When the roll is called up yonder for great cars that no one ever thinks about anymore, surely the Lancia Aurelia Spyder’s name will be written in gold. No one really thought very much about it in 1956 when it was new, despite it being Lancia’s icebreaker for reentry into the U.S. market. The Italian carmaker had been absent from the States since 1920 when Lambdas and a few Dilambdas were sold here. The Aurelia Spyder was designed for the American market and what Italians thought Americans would like.
The Spyder was built on the Aurelia Gran Turismo platform—though they didn’t call it a platform then—with a wheelbase shortened by 7¾ inches.

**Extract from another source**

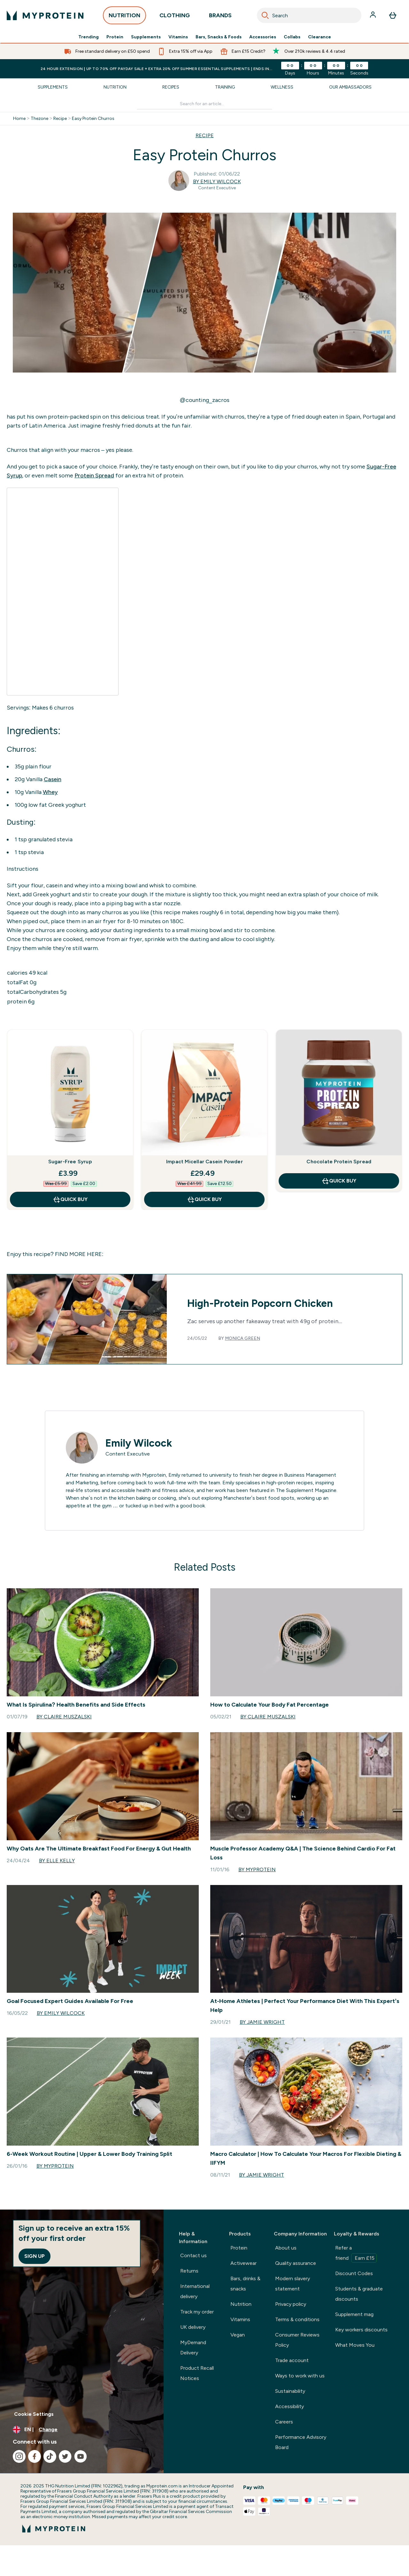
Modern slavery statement (292, 2283)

Designed and built by Pinin Farina (two words then, and best known for the Nash-Healy at that point), the car had a true monocoque steel body, a construction technique pioneered by Lancia in the 1920s with the Lambda. The Spyder was distinctive otherwise as well. The front suspension was the sliding pillar type used by the Lambda, and the rear suspension was de Dion, an arrangement guaranteeing all four wheels would remain vertically aligned with the body.
The design was called “pleasing if not distinctive by Road & Track. A typical ‘50s design, derivative of the XK120, the Spyder had a few novel twists, including split front and rear bumpers that kick up in the center, and American-style wraparound windshield, and of course the Lancia shield-shaped grille. An unusually long rear deck allowed a trunk, said Motor Trend, “spacious by sports car standards.” Road & Track noted the Spyder had a built in heater-defroster system.” What will they think of next!?
The most unusual feature is commonplace today: The Aurelia engine was the first production V6 in the world. Although Lancia had decades of experience with narrow-angle V4s, the common engineering knowledge was that a V6 was inherently unbalanced, an opinion not shared by Vittorio Jano. Usually described as “legendary,” Jano was between prewar Alfa fame and later work for Ferrari. He and assistant Francesco de Virgilio began work on a V6 in 1948. By 1950 it was powering a Lambda sedan.
The all-aluminum engine had iron liners and an unusual valve train: The camshaft in the valley operated pushrods with rockers rotated 90 degrees from the usual, opening valves forming a “V” over each cylinder but aligned along each bank. Various sizes were produced, the Spyder measuring 2451 cc. The Spyder had a single, dual-throat downdraft Weber carburetor and produced 110 horsepower.
Another curious feature of the Aurelia was the rear-mounted clutch and transmission. This allowed a floor flat and wide as a Corvair’s, obvious after one steps over the high sill of the Aurelia Spyder. The high sill and increases chassis rigidity. The driveshaft tunnel was small, a longish gearshift lever projecting from the floor just to its right. Reverse is a little hard to find, and the forward gears a little tricky, but the clutch is smooth and with a little practice the engine is talking sweeter than a campaigning politician.
The four-wheel drum brakes, inboard at the rear, need a good push, but the trans is fully synchro.
At 45 mph, front end wobble that has impossible to exorcise yields, I’m told, to a typically Italian solution. Go faster. Cruising at 85 mph is fine. And that easy for the Spyder, which tops out at 108 mph, according contemporary tests. Zero to 60 took 12.5 seconds, the quarter-mile 18.5.
This came, however, at a price variously quoted as $5,250 and $5,475, at a time when a new Chevrolet sold for under $2,000. Lancia made about 12,500 Aurelia sedans and about 8,500of the Aurelia coupe/GT. Aurelia Spyders were comparatively rare: Only about 650 were made, and of those, only 86 were made to “American specifications.”
It’s a rear treat indeed, making a drive on one today, well, golden.